A somar às categorias já abordadas temos ainda os produtos correntes disponíveis em supermercados, através de linhas telefónicas (exibidos nos “media” em programas ou em formato publicitário), e mesmo via internet. Este tipo de produtos tem qualidade muito duvidosa, o seu conteúdo pode variar de embalagem para embalagem, uma vez que nem sempre é feito loteamento e a composição qualitativa e quantitativa nem sempre é explícita e muito menos padronizada. Na prática as alegações “terapêuticas”, embora proibidas, que estes produtos fazem são as mais “milagrosas”. Geralmente servem para melhorar várias patologias ao mesmo tempo, prometendo às vezes a cura, e tudo isto sem efeitos adversos.
É essencial que se esclareça que os compostos que retiramos da natureza são tão “químicos” quanto os que isolamos ou sintetizamos em laboratório. De frisar também que o carater tóxico das substâncias não é menor ou maior por elas serem naturais ou não; os maiores venenos existem na natureza, quer sejam provenientes de animais (como o veneno de escorpião, cobras, abelhas, sapos, etc), de plantas (como a cicuta, loendro, dedaleiras, acónito, meimendro, figueira do inferno, etc), ou de vírus e bactérias (como a toxina do Clostridium botulinum). Este mito de que “ o que é natural, não faz mal” tem que ser desvanecido, porque está muito longe de ser verdade e representa uma verdadeira ameaça à saúde pública.
Muitos dos produtos correntes são comercializados à margem da lei, embora exista legislação específica que os controle se eles estiverem devidamente enquadrados. Nestas circunstâncias, e usando para isso as mais arrojadas estratégias de marketing, muitos produtos têm estado indevidamente disponíveis para consumo, mesmo estando a interferir na saúde das populações.
Em suma, parece ser lucrativo vender produtos naturais como produtos correntes ou suplementos alimentares, porque apesar do pouco controle de qualidade e das poucas provas de segurança e eficácia, as populações desconhecem estas diferenças e continuam a comprar aquilo que lhes “parece” mais eficaz, baseado em golpes de marketing, e não em evidência científica.

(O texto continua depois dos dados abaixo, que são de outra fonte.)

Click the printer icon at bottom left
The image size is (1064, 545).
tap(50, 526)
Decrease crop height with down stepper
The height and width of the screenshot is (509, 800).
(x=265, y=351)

O futuro adivinha-se diferente desta realidade, uma vez que a mentalidade dos consumidores está a mudar e cada vez mais sabem “ler” rótulos e exigir qualidade dos produtos que consomem. Assim sendo, as empresas serão cada vez mais penalizadas se não adoptarem as regras estabelecidas e validarem os seus produtos à luz da legislação vigente.
A capacitação do cidadão para uma escolha consciente de produtos que lhe ofereçam qualidade, eficácia e segurança é sem dúvida a mais-valia que irá ajudar a regular o consumo e comércio destes produtos.